The study showed a statistically significant positive correlation between the NIRS values and SveO2 (rrm = 0.568, p <. 001, CI 95% = 0.397–0.701). This finding supports former studies of the beneficial use of NIRS monitoring as a non-invasive way of measuring muscular oxygenation for detecting skeletal muscle ischemia.27–31 We measured NIRS values on both extremities during perfusion, which enabled us to compare oxygenation in the ECC perfused extremity to the extremity perfused by the system circulation. This guided us in what NIRS values not to go below to ensure a perfusion comparable to the patients’ native oximetry values in the systemically perfused extremity. The result shows that the ECC perfused extremities have higher NIRS values during perfusion compared to the systemic perfused extremity throughout the perfusion. Even though we found that NIRS was significantly correlated with SveO2, the Bland–Altman analysis showed a borderline agreement (error 32.5%) between the two methods.37,38 In this study, our acceptable error was set to 30% based on former studies.37,38 Our recommendation is therefore, considering the wide limit of agreement and an error of 32.5% that NIRS could be used as a complement to invasive measurements. Also, for comparing the ECC-perfused extremity against the extremity perfused by the systemic circulation, but not as a substitute for SveO2.

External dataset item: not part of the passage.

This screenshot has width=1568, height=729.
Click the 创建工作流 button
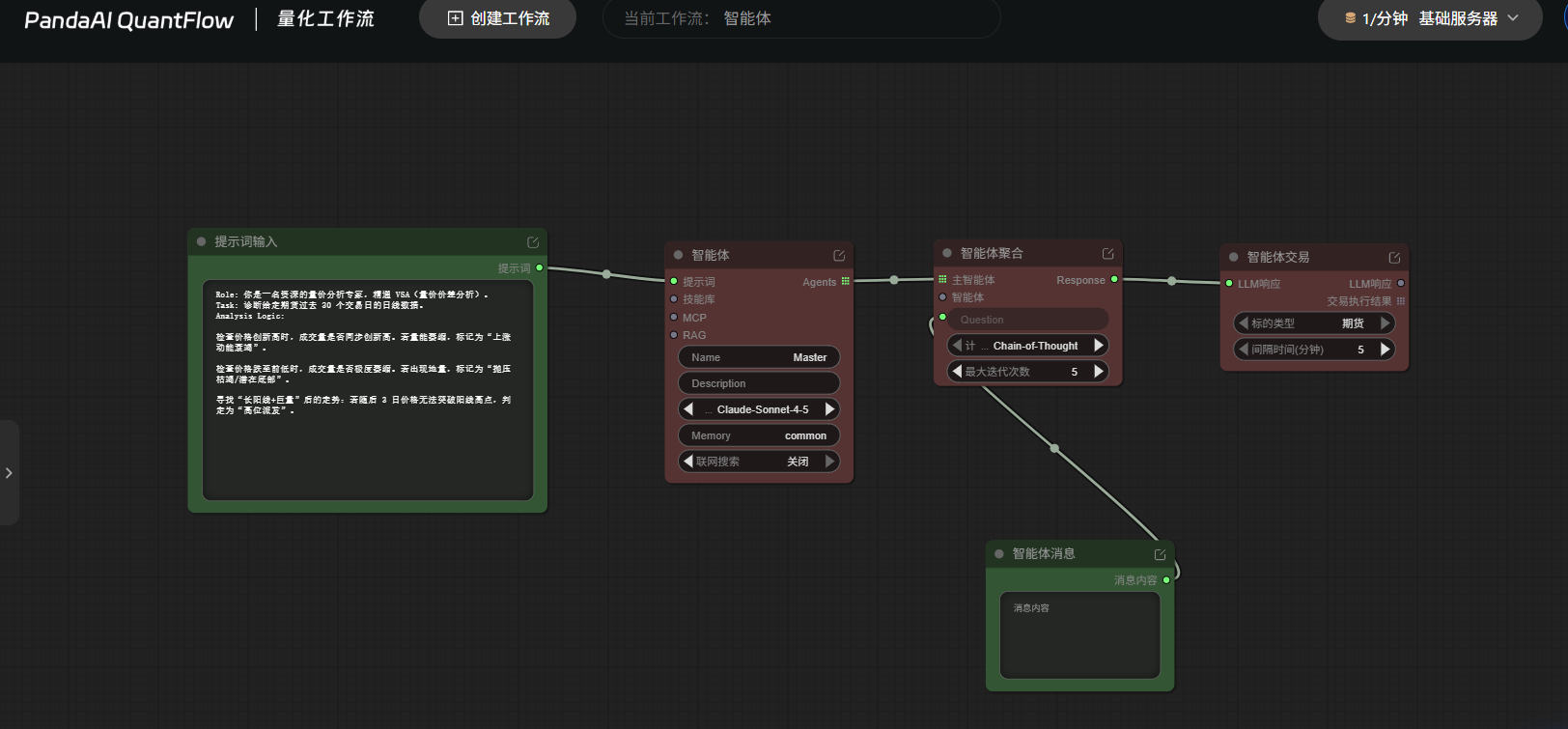[x=498, y=18]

There are no vital organs in an isolated extremity, DO2 and VO2 should therefore be less than for total body oxygen consumption. But on the other hand, the temperature during ILP is approximately 40°C in the extremity. Oxygen affinity during these circumstances is decreased. 43 This could be one explanation to the significant elevation of O2ER and lactate shown in legs in this study, even though NIRS values indicate that the extremities on ECC are better saturated than their own systemically provided extremity.

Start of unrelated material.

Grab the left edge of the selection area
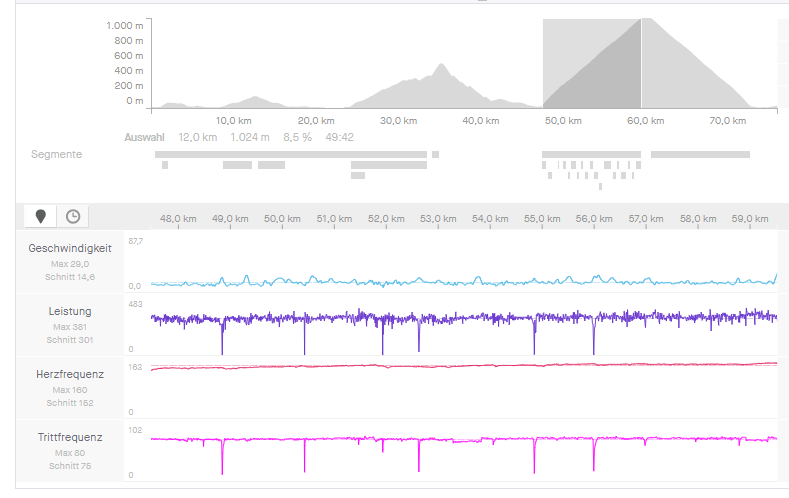 (543, 62)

The main limitation of this study is the mix of prime solution between arms and legs. Another limitation is that our sample size is relatively small, but our measurements are within subjects and compared to initial values, which despite the small sample size and mix of prime solution make the findings valuable.

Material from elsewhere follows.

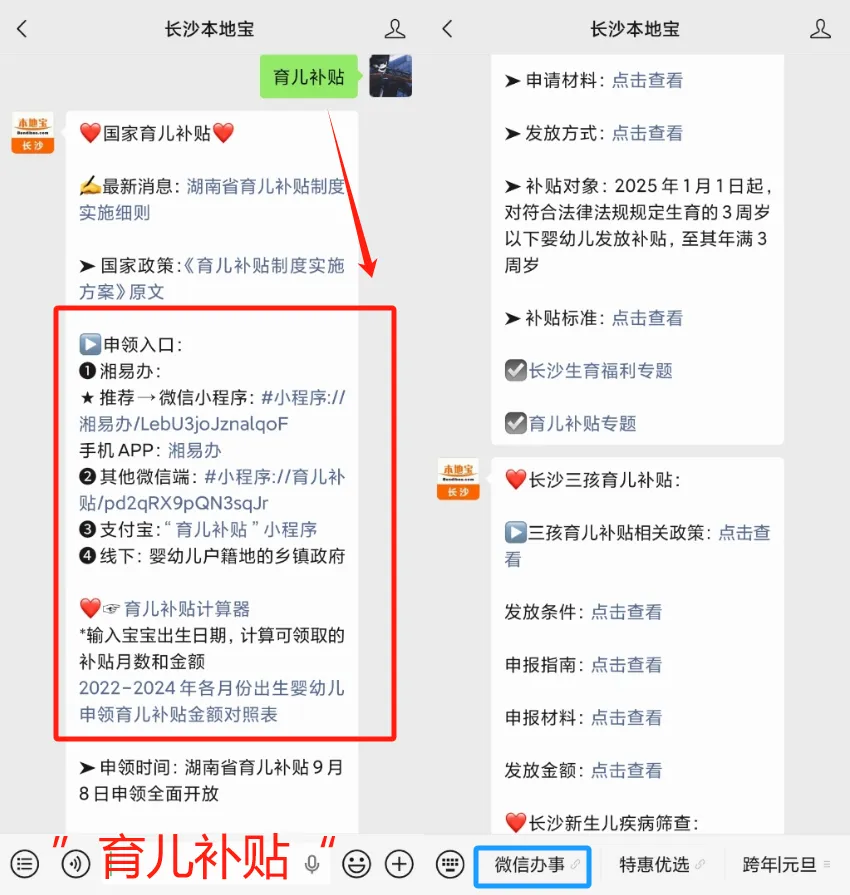Open the 长沙生育福利专题 checkbox link
This screenshot has width=850, height=895.
589,370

In summary, this study is to our knowledge the first study to measure and describe extremity indexed DO2, VO2, and O2ER in an isolated extremity during ILP. It seems that DO2 above 170 ml/min/m2 sufficiently supplies the extremity with its oxygen demand and keeps O2ER below 30%, which is below the considered upper safe limit for O2ER. 18 Furthermore, invasive measurements of SveO2 cannot immediately be replaced by rSO2 values from the non-invasive NIRS technique, due to only moderate agreement between the two methods.
Footnotes
Declaration of conflicting interests
The author(s) declared no potential conflicts of interest with respect to the research, authorship, and/or publication of this article.
Funding
The author(s) received no financial support for the research, authorship, and/or publication of this article.